One of the key drivers behind this bullish sentiment is the Personal Consumption Expenditures (PCE) price index, the Federal Reserve’s preferred inflation gauge. The PCE showed that consumer prices rose 2.2% last month on an annual basis, down from 2.5% in July. This reading was below economists' expectations and brings the Fed closer to its 2% inflation target. Lower inflation rates are generally positive for the stock market as they reduce the likelihood of further rate hikes.
Additionally, fresh data has shown that the U.S. economy is on solid footing. The third estimate for second-quarter gross domestic product (GDP) revealed that the economy expanded at a robust 3% annual rate. This strong economic performance has led some economists, like Gregory Daco of EY, to suggest that the U.S. may be heading for a "soft landing" scenario. A soft landing occurs when inflation decreases without the economy entering a recession, a situation that only the most optimistic had hoped for.
The housing market has also shown signs of improvement. The average rate on a standard 30-year fixed mortgage fell to its lowest level since September 2022, according to Freddie Mac data. This decline has provided relief for Americans struggling with high housing costs. Mortgage refinance applications soared 20% last week, according to the Mortgage Bankers Association, indicating that homeowners are taking advantage of the lower rates.
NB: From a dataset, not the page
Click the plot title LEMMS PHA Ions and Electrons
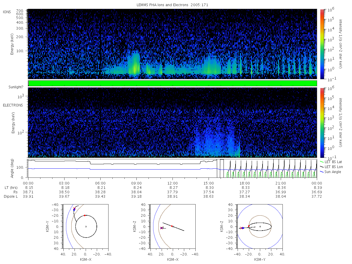Screen dimensions: 352x264 click(172, 5)
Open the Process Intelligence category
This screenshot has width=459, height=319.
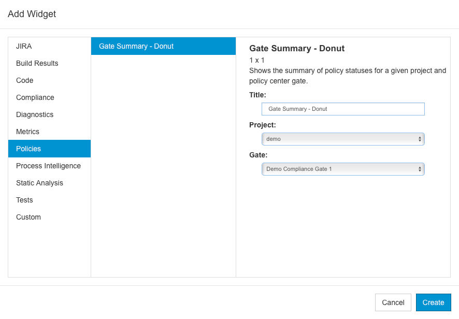(x=49, y=166)
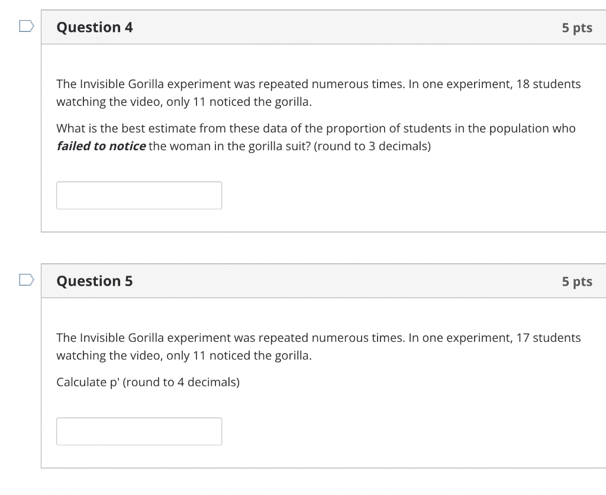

Investors are now eagerly awaiting the September labor report, which is due next Friday. The report is expected to provide further insights into the health of the labor market. Employers added an estimated 142,000 jobs last month, up from July’s disappointing numbers, while the unemployment rate ticked lower to 4.2%. A strong labor market is crucial for sustaining economic growth and will likely influence the Federal Reserve's next move at its November policy meeting.
Tech stocks have been significant beneficiaries of the rate cut and strong economic data. Shares of Nvidia jumped 4.6%, Tesla rose 9.3%, and Meta Platforms added 1.1%. The tech sector's strong performance underscores the broader market's optimism and the continued investor appetite for growth stocks.
Internationally, China's stock market also saw gains after the central bank introduced a package of measures aimed at stimulating its struggling economy, including lowering interest rates. This move has provided a boost to global investor sentiment, further fueling the stock market rally.
Oil prices fell for the week, with the national average price of gas around $3.21, according to GasBuddy. The Financial Times reported that Saudi Arabia is planning to scrap its $100 a barrel price target for oil, which has contributed to the decline in oil prices. Lower oil prices are generally positive for the economy as they reduce costs for consumers and businesses.
Gold futures retreated from a fresh record high reached on Thursday. Gold has set multiple records this year, driven by central bank buying and concerns about the U.S. economy's health. However, the recent stock market rally and lower inflation rates have reduced the demand for gold as a safe-haven asset.
Bitcoin also saw gains this week, with the cryptocurrency trading at around $65,747 per coin. The rise in Bitcoin prices reflects the broader investor appetite for riskier assets in the current bullish market environment.
As the trading session comes to a close, stock levels may change slightly, but the overall sentiment remains positive. Investors are optimistic about the economic outlook and are positioning themselves to take advantage of the current market conditions.